=== Assignment A ===
In the post on white phosphorus, reproduce word for word the stretch from "Burning issues" through "TNT. So what?".
=== Assignment B ===
In the post on white phosphorus, who revealed the truth about its use in Fallujah?

Map of life expectancy at birth from Global Education Project.

Thursday, November 17, 2005

Burning issues

The Pentagon, after first denying that the U.S. used white phosphorus as a weapon in Fallujah, was finally forced to admit the truth. But, they claim, it is not a chemical weapon and anyway they only used it against enemy combatants (a newly discovered class of non-human beings). Italian journalists revealed this particular truth, of course, as the U.S. corporate media covers the war largely by channeling Central Command press briefings.

Now, as far as I'm concerned, there is no meaningful distinction between burning people and blowing them up or shooting them. In the process of attacking people with explosives, you often end up burning them anyway. White phosphorus is obviously a chemical, but then again so is TNT. So what?

=== Data shown ===
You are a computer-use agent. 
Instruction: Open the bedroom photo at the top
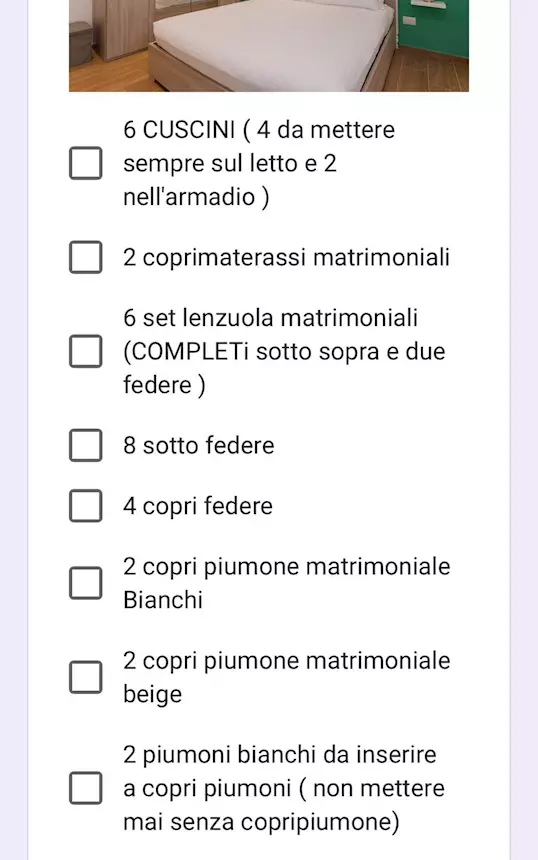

=== Written answer A ===
Burning issues

The Pentagon, after first denying that the U.S. used white phosphorus as a weapon in Fallujah, was finally forced to admit the truth. But, they claim, it is not a chemical weapon and anyway they only used it against enemy combatants (a newly discovered class of non-human beings). Italian journalists revealed this particular truth, of course, as the U.S. corporate media covers the war largely by channeling Central Command press briefings.

Now, as far as I'm concerned, there is no meaningful distinction between burning people and blowing them up or shooting them. In the process of attacking people with explosives, you often end up burning them anyway. White phosphorus is obviously a chemical, but then again so is TNT. So what?

=== Written answer B ===
Italian journalists.